This series that I have entitled “Who Built the Railroads?” focuses on the laborers who built the transcontinental railroad in the United States and the Trans-Siberian Railway in Russia. Part 1 was an introduction to the immigrant workers who comprised the majority of the labor force. Part 2 addressed the forces that gave rise to the need for a Trans-Siberian Railway. Part 3 picked up discussing the laborers who build Russia’s transcontinental railway. Part 4 looked into the laborers who built the Union Pacific’s section of the Transcontinental Railroad, extending from Omaha, Nebraska to Promontory Point, Utah. Part 5 notes who comprised the work force that built the Central Pacific railroad that began in California and drove eastward.
Chinese Workers Power the Central Pacific
After receiving its contract in 1862, the Central Pacific was set to begin construction by 1863. It immediately faced its most imposing and dangerous task, cutting a route through the Sierra Nevada. For the initial work, the railroad needed 5,000 workers. It posted advertisements for jobs with high wages in post offices throughout California, but only 800 men responded. Because most able-bodied men were hoping to strike gold or silver in mines, few were willing to take presumably lower, albeit certain, wages than their aspirations had led them to believe were possible.
James Strobridge, who was in charge of labor for the Central Pacific, described those men who did sign on as “unsteady men, unreliable. Some of them would stay a few days, and some would not go to work at all. Some would stay until payday, get a little money, get drunk, and get out.”[1] The railroad was able to employ a number of Irish, Germans, and other European immigrants to clear land and lay track in Nevada and Utah. In an effort to find a solution to the labor shortage, the Central Pacific considered asking the War Department for 5,000 Confederate prisoners of war, but the Civil War ended before the plan could be enacted. [2]
The Central Pacific found a solution for the railroad’s labor shortage in the hiring of Chinese laborers. Many, especially Strobridge who claimed that he would not “boss a Chinaman,” were opposed to the Chinese labor.[3] However, the idea had merit and proved successful. Initially, only fifty Chinese were hired and were put to light work, as Strobridge was afraid they were too delicate. Foremen were not certain that the Chinese, with their small stature, could handle the workload of the white men. Whites threatened to strike after learning about the hiring of the Chinese laborers, but Strobridge informed them that he would fire all the white workers and replace them with Chinese. This tactic temporarily quieted their grumbling. As the Chinese proved capable of the same work as white men and even increased productivity, ever increasing numbers of Chinese were hired. At peak employment, as many as 10,000 Chinese worked for the Central Pacific Railway. “The Chinaman, socially ostracized by the nickname of ‘coolie,’ became the Pacific Coast’s substitute for the Indian and Negro slave. Construction of the Central Pacific Railroad was his cross and his crown.”[4]
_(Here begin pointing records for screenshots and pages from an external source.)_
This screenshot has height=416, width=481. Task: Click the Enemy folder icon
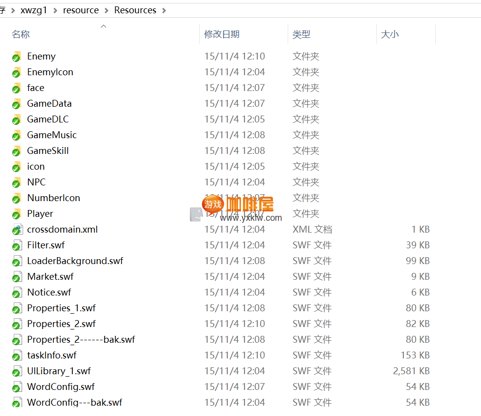[17, 57]
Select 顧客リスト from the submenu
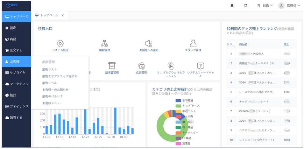Viewport: 304px width, 149px height. coord(49,69)
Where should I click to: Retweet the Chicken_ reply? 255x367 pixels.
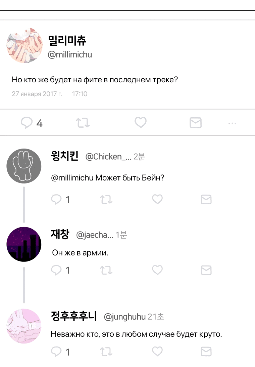(x=106, y=200)
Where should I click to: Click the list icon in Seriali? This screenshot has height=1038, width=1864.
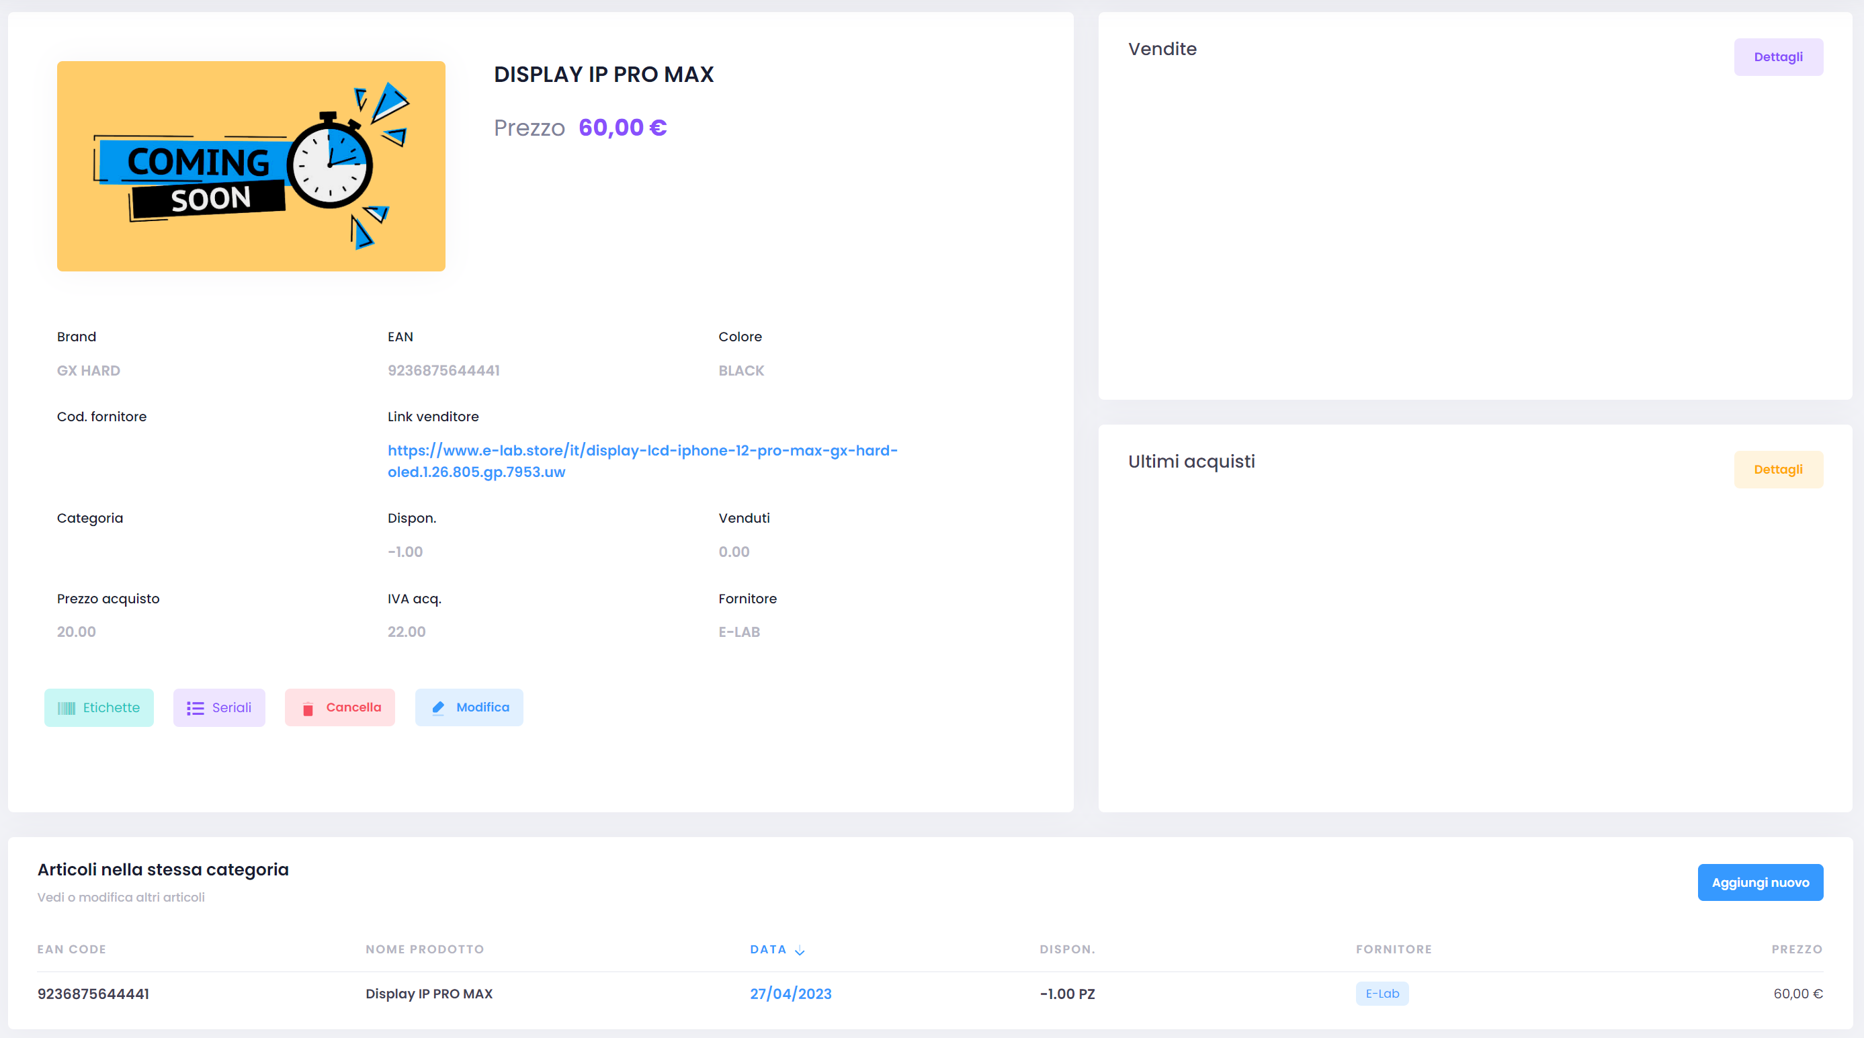click(x=195, y=708)
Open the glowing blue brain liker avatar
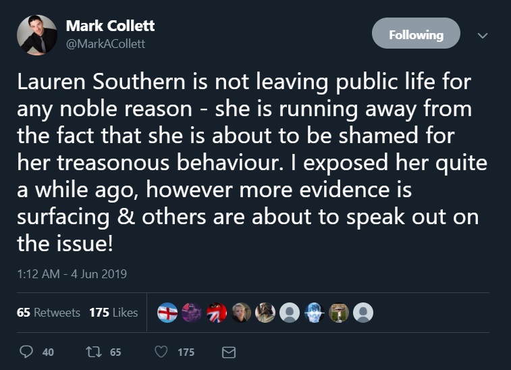 tap(315, 312)
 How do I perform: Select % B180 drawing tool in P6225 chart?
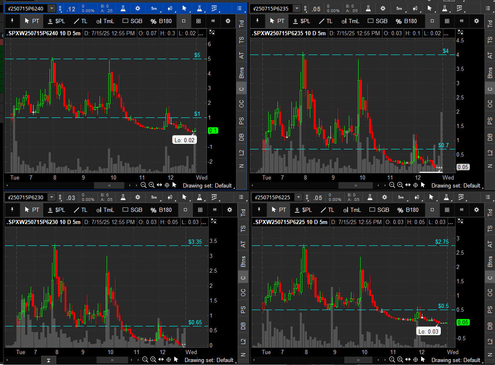(407, 210)
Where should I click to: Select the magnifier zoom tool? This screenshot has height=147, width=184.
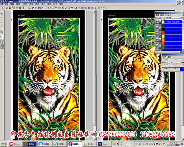point(72,8)
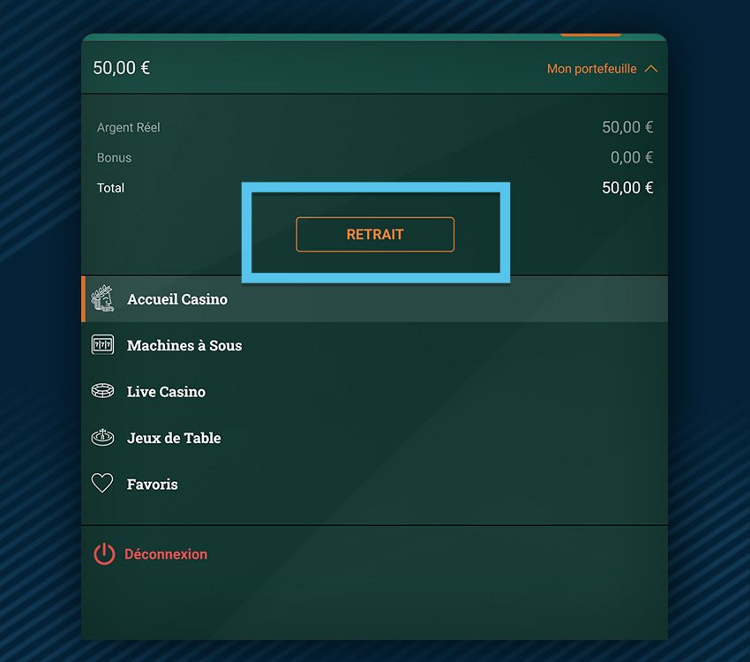Collapse the wallet with the chevron arrow
Screen dimensions: 750x662
coord(651,69)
California outlawed the importation of Chinese people in 1858, but the rarely enforced fine of $400-$600 did little to inhibit ship captains from bringing in the Asian laborers. By the start of the Civil War, 42,000 Chinese were living and working in northern California. Most were sons of fishermen, laborers, and small farmers. Many came over as indentured servants who received $4-8 per month. An estimated 28,000 more Chinese, ninety percent of whom were young men, entered the state over the next five years.[5]
Newly immigrated Chinese were brought by riverboat to Sacramento from San Francisco, their port of entry into the United States. From Sacramento they were transported by train to the end of the rail line, where they would pick up construction. Once there, they provided their own housing. Most of the time, they worked seven days per week, from dawn to dusk. The Chinese agreed to receive $35 per month for their labor as well as providing their own cooking; the Central Pacific had to provide only the essential supplies. Whites, on the other hand, were demanding at least $2 per day, plus board. The railroad allowed the Chinese workers to have their own priests and joss houses, which were traditional places of worship of Chinese deities and saints.[6]
Although the Chinese largely stayed away from the prostitution and alcoholic beverages of their white counterparts, they were not without vice. The Chinese often had “a supply of opium, a rack of pipes and ‘yen she grow’ scraper tools,” though these were not strictly permitted.[7] The Chinese bathed more frequently and generally had better hygiene than white workers. Partially because of these differences, sickness that was so prevalent in white camps was less so in the Chinese camps. Because the Chinese drank boiled tea rather than sharing drinks out of a dipper, they were also less subject to dysentery. The Chinese employed their own cooks and ate more balanced meals than whites, whose daily intake consisted of salted beef, bread, potatoes, and coffee.[8]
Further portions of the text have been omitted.